(Task requirements)
1. Answer these questions using the text on Cuban medical missions:
(a) According to the text, what does the Cuban government take from the medical professionals?
(b) On what date did the U.S. State Department release its report on human trafficking?
(c) Which state is Sen. Marco Rubio identified as a Republican from?
2. Repeat the passage of the text on Cuban medical missions starting at "In a report" and ending at "the report said.".

That report says the Cuban government engages in a litany of abuses against its doctors and nurses who serve abroad, including placing them under surveillance, confiscating their passports and barring them from being “friends” with people who hold “hostile or contrary views to the Cuban revolution.”
Most notably, the Cuban government takes much of the medical professionals' salaries paid by the host countries.
"The Cuban dictatorship has perfected the art of diplomatic manipulation as they continue to send their so-called ‘medical brigades,’ which is more accurately a human exploitation scam," Sen. Marco Rubio, a Cuban American, said in a statement to USA TODAY.
"The Communist regime exploits these health professionals, even amid the COVID-19 pandemic, in order to fill its coffers," the Florida Republican said.
In a report on human trafficking released on July 1, the U.S. State Department said Cuba "capitalized on the pandemic by increasing the number and size of medical missions."
The government refused to address "labor violations and trafficking crimes despite persistent allegations from observers, former participants, and foreign governments of Cuban officials’ involvement in abuses," the report said.
The Cuban government blasted the State Department findings, saying the report was based on falsehoods.

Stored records
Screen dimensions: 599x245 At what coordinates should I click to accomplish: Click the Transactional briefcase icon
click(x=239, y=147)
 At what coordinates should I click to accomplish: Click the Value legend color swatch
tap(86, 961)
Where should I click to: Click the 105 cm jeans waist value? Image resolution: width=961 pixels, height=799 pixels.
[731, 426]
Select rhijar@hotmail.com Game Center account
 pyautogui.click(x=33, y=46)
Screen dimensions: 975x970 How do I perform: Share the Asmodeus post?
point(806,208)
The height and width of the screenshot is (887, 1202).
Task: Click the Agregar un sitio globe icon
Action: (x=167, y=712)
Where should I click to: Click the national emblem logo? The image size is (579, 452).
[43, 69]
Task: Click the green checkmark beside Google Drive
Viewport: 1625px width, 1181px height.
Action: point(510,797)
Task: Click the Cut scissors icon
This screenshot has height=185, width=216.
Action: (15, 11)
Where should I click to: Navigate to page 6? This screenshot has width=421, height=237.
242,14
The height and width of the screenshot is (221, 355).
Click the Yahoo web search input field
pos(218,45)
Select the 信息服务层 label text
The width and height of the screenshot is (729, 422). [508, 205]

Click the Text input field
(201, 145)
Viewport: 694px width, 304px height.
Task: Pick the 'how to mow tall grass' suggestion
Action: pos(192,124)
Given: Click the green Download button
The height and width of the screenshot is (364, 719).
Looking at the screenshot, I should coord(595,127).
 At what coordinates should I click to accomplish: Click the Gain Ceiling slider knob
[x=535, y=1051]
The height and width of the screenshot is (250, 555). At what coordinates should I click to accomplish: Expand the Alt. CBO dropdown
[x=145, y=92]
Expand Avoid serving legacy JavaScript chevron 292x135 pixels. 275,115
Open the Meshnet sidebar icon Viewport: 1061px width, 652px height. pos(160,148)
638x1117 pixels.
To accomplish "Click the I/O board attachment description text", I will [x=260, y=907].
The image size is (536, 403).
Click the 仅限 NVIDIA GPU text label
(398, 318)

(Answers below)
1.
(a) Much of the salaries paid to them by the host countries.
(b) July 1.
(c) Florida.

2.
In a report on human trafficking released on July 1, the U.S. State Department said Cuba "capitalized on the pandemic by increasing the number and size of medical missions."
The government refused to address "labor violations and trafficking crimes despite persistent allegations from observers, former participants, and foreign governments of Cuban officials’ involvement in abuses," the report said.